TASK OBJECTIVE:
Retype each line below without a single alteration.

● ● ● ●

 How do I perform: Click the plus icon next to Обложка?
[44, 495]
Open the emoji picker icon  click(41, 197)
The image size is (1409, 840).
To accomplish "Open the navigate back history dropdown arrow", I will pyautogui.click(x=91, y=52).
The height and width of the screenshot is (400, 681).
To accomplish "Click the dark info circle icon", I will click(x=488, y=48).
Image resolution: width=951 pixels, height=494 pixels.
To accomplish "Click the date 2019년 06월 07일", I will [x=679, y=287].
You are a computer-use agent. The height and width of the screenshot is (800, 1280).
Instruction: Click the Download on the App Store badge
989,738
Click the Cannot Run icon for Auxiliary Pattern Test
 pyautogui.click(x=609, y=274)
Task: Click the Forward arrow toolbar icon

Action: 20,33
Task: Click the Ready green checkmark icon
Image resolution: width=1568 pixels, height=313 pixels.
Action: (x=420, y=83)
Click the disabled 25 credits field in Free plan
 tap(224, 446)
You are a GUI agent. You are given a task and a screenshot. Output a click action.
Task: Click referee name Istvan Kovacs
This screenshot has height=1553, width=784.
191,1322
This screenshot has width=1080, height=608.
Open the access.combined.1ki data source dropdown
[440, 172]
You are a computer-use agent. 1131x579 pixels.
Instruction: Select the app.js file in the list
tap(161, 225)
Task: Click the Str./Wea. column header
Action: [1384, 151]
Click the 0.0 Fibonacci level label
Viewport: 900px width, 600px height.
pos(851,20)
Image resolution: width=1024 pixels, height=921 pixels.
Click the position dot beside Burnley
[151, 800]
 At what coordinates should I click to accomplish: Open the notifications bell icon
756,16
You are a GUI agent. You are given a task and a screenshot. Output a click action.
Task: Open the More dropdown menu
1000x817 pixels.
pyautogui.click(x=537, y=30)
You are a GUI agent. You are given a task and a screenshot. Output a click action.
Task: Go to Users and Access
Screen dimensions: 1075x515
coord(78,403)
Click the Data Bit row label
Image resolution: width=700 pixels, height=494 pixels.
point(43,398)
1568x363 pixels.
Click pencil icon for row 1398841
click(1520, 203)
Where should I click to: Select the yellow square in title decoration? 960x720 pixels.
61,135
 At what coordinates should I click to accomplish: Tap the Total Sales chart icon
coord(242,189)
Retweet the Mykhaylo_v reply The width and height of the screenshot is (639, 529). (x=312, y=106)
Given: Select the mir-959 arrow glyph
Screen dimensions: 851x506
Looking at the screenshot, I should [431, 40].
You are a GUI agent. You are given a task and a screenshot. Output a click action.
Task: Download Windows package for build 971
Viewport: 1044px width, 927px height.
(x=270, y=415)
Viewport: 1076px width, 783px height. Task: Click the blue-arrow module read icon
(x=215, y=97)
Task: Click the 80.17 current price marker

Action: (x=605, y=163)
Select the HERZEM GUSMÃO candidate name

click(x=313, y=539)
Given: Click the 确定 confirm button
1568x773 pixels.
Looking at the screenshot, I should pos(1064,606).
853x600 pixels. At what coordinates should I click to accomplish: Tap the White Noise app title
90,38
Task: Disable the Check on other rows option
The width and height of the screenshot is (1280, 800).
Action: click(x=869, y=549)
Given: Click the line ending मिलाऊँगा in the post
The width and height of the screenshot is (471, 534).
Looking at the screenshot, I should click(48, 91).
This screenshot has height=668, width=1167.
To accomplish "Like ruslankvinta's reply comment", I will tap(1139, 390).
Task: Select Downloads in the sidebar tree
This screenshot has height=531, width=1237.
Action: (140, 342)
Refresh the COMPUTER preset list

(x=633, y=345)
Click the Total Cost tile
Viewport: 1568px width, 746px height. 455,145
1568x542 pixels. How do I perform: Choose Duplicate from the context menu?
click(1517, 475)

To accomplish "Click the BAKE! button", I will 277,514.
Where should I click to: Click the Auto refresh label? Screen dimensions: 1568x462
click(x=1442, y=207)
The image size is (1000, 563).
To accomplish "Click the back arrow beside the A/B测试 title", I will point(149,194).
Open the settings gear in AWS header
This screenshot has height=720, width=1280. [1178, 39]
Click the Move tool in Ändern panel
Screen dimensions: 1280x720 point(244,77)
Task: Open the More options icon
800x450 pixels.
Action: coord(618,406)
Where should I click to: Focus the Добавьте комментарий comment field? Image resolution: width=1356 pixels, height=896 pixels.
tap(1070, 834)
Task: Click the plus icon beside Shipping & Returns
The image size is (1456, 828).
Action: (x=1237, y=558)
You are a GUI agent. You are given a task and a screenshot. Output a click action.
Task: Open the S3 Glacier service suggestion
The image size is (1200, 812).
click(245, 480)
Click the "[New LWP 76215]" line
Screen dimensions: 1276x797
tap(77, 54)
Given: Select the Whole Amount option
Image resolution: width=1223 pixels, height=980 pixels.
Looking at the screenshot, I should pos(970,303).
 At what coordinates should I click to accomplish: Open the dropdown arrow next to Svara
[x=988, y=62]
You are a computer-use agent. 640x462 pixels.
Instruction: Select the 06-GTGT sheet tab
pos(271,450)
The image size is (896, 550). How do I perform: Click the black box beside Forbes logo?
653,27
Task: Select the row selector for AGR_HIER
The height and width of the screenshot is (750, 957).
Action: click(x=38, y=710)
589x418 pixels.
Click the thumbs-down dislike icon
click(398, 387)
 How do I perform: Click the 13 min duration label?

● ● ● ●

OUTPUT:
 How do I perform: Click the plus icon next to Обложка?
[44, 495]
Open the emoji picker icon  click(41, 197)
The image size is (1409, 840).
To accomplish "Open the navigate back history dropdown arrow", I will pyautogui.click(x=91, y=52).
The height and width of the screenshot is (400, 681).
To accomplish "Click the dark info circle icon", I will click(x=488, y=48).
Image resolution: width=951 pixels, height=494 pixels.
To accomplish "Click the date 2019년 06월 07일", I will [x=679, y=287].
You are a computer-use agent. The height and width of the screenshot is (800, 1280).
Instruction: Click the Download on the App Store badge
989,738
Click the Cannot Run icon for Auxiliary Pattern Test
 pyautogui.click(x=609, y=274)
Task: Click the Forward arrow toolbar icon

Action: 20,33
Task: Click the Ready green checkmark icon
Image resolution: width=1568 pixels, height=313 pixels.
Action: (x=420, y=83)
Click the disabled 25 credits field in Free plan
 tap(224, 446)
You are a GUI agent. You are given a task and a screenshot. Output a click action.
Task: Click referee name Istvan Kovacs
This screenshot has height=1553, width=784.
191,1322
This screenshot has width=1080, height=608.
Open the access.combined.1ki data source dropdown
[440, 172]
You are a computer-use agent. 1131x579 pixels.
Instruction: Select the app.js file in the list
tap(161, 225)
Task: Click the Str./Wea. column header
Action: [1384, 151]
Click the 0.0 Fibonacci level label
Viewport: 900px width, 600px height.
pos(851,20)
Image resolution: width=1024 pixels, height=921 pixels.
Click the position dot beside Burnley
[151, 800]
 At what coordinates should I click to accomplish: Open the notifications bell icon
756,16
You are a GUI agent. You are given a task and a screenshot. Output a click action.
Task: Open the More dropdown menu
1000x817 pixels.
pyautogui.click(x=537, y=30)
You are a GUI agent. You are given a task and a screenshot. Output a click action.
Task: Go to Users and Access
Screen dimensions: 1075x515
coord(78,403)
Click the Data Bit row label
Image resolution: width=700 pixels, height=494 pixels.
point(43,398)
1568x363 pixels.
Click pencil icon for row 1398841
click(1520, 203)
Where should I click to: Select the yellow square in title decoration? 960x720 pixels.
61,135
 At what coordinates should I click to accomplish: Tap the Total Sales chart icon
coord(242,189)
Retweet the Mykhaylo_v reply The width and height of the screenshot is (639, 529). (x=312, y=106)
Given: Select the mir-959 arrow glyph
Screen dimensions: 851x506
Looking at the screenshot, I should [431, 40].
You are a GUI agent. You are given a task and a screenshot. Output a click action.
Task: Download Windows package for build 971
Viewport: 1044px width, 927px height.
(x=270, y=415)
Viewport: 1076px width, 783px height. Task: Click the blue-arrow module read icon
(x=215, y=97)
Task: Click the 80.17 current price marker

Action: (x=605, y=163)
Select the HERZEM GUSMÃO candidate name

click(x=313, y=539)
Given: Click the 确定 confirm button
1568x773 pixels.
Looking at the screenshot, I should pos(1064,606).
853x600 pixels. At what coordinates should I click to accomplish: Tap the White Noise app title
90,38
Task: Disable the Check on other rows option
The width and height of the screenshot is (1280, 800).
Action: click(x=869, y=549)
Given: Click the line ending मिलाऊँगा in the post
The width and height of the screenshot is (471, 534).
Looking at the screenshot, I should click(48, 91).
This screenshot has height=668, width=1167.
To accomplish "Like ruslankvinta's reply comment", I will tap(1139, 390).
Task: Select Downloads in the sidebar tree
This screenshot has height=531, width=1237.
Action: (140, 342)
Refresh the COMPUTER preset list

(x=633, y=345)
Click the Total Cost tile
Viewport: 1568px width, 746px height. 455,145
1568x542 pixels. How do I perform: Choose Duplicate from the context menu?
click(1517, 475)

To accomplish "Click the BAKE! button", I will 277,514.
Where should I click to: Click the Auto refresh label? Screen dimensions: 1568x462
click(x=1442, y=207)
The image size is (1000, 563).
To accomplish "Click the back arrow beside the A/B测试 title", I will point(149,194).
Open the settings gear in AWS header
This screenshot has height=720, width=1280. [1178, 39]
Click the Move tool in Ändern panel
Screen dimensions: 1280x720 point(244,77)
Task: Open the More options icon
800x450 pixels.
Action: coord(618,406)
Where should I click to: Focus the Добавьте комментарий comment field? Image resolution: width=1356 pixels, height=896 pixels.
tap(1070, 834)
Task: Click the plus icon beside Shipping & Returns
The image size is (1456, 828).
Action: (x=1237, y=558)
You are a GUI agent. You are given a task and a screenshot. Output a click action.
Task: Open the S3 Glacier service suggestion
The image size is (1200, 812).
click(245, 480)
Click the "[New LWP 76215]" line
Screen dimensions: 1276x797
tap(77, 54)
Given: Select the Whole Amount option
Image resolution: width=1223 pixels, height=980 pixels.
Looking at the screenshot, I should pos(970,303).
 At what coordinates should I click to accomplish: Open the dropdown arrow next to Svara
[x=988, y=62]
You are a computer-use agent. 640x462 pixels.
Instruction: Select the 06-GTGT sheet tab
pos(271,450)
The image size is (896, 550). How do I perform: Click the black box beside Forbes logo?
653,27
Task: Select the row selector for AGR_HIER
The height and width of the screenshot is (750, 957).
Action: click(x=38, y=710)
589x418 pixels.
Click the thumbs-down dislike icon
click(398, 387)
 How do I perform: Click the 13 min duration label?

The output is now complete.